━━ INFORMATION SHOWN

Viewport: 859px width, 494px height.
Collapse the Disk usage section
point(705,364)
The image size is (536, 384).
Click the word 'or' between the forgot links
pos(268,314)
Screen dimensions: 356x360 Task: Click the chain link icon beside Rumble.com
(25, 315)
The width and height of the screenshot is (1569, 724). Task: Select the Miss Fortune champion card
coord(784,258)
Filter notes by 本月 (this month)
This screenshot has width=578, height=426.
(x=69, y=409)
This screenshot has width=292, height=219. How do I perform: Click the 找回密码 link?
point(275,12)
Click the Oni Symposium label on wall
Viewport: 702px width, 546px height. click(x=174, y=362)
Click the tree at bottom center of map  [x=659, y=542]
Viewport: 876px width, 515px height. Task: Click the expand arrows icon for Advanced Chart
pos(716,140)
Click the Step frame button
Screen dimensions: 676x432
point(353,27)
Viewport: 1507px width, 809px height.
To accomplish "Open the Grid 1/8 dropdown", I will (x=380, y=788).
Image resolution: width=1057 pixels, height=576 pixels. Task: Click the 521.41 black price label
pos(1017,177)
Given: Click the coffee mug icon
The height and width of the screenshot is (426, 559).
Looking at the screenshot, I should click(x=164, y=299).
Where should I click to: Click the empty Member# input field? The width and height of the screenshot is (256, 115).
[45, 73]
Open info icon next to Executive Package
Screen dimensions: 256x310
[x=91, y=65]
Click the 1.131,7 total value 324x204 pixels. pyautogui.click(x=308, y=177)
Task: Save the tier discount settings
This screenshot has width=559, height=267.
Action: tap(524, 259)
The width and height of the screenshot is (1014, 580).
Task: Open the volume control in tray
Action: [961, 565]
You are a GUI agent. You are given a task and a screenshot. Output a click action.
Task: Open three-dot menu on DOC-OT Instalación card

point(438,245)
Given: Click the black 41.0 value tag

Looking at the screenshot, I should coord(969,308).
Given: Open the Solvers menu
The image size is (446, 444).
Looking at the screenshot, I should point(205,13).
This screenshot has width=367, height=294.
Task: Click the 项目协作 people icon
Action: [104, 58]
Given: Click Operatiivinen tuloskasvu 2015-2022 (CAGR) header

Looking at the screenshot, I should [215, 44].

━━━━

* **EXERCISE**
Beginning at the line above that contains "This screenshot has width=559, height=267.", return each line exactly through the line that contains "Given: Open the Solvers menu", and no others.

* **ANSWER TO THIS TASK**
This screenshot has width=559, height=267.
Action: tap(524, 259)
The width and height of the screenshot is (1014, 580).
Task: Open the volume control in tray
Action: [961, 565]
You are a GUI agent. You are given a task and a screenshot. Output a click action.
Task: Open three-dot menu on DOC-OT Instalación card

point(438,245)
Given: Click the black 41.0 value tag

Looking at the screenshot, I should coord(969,308).
Given: Open the Solvers menu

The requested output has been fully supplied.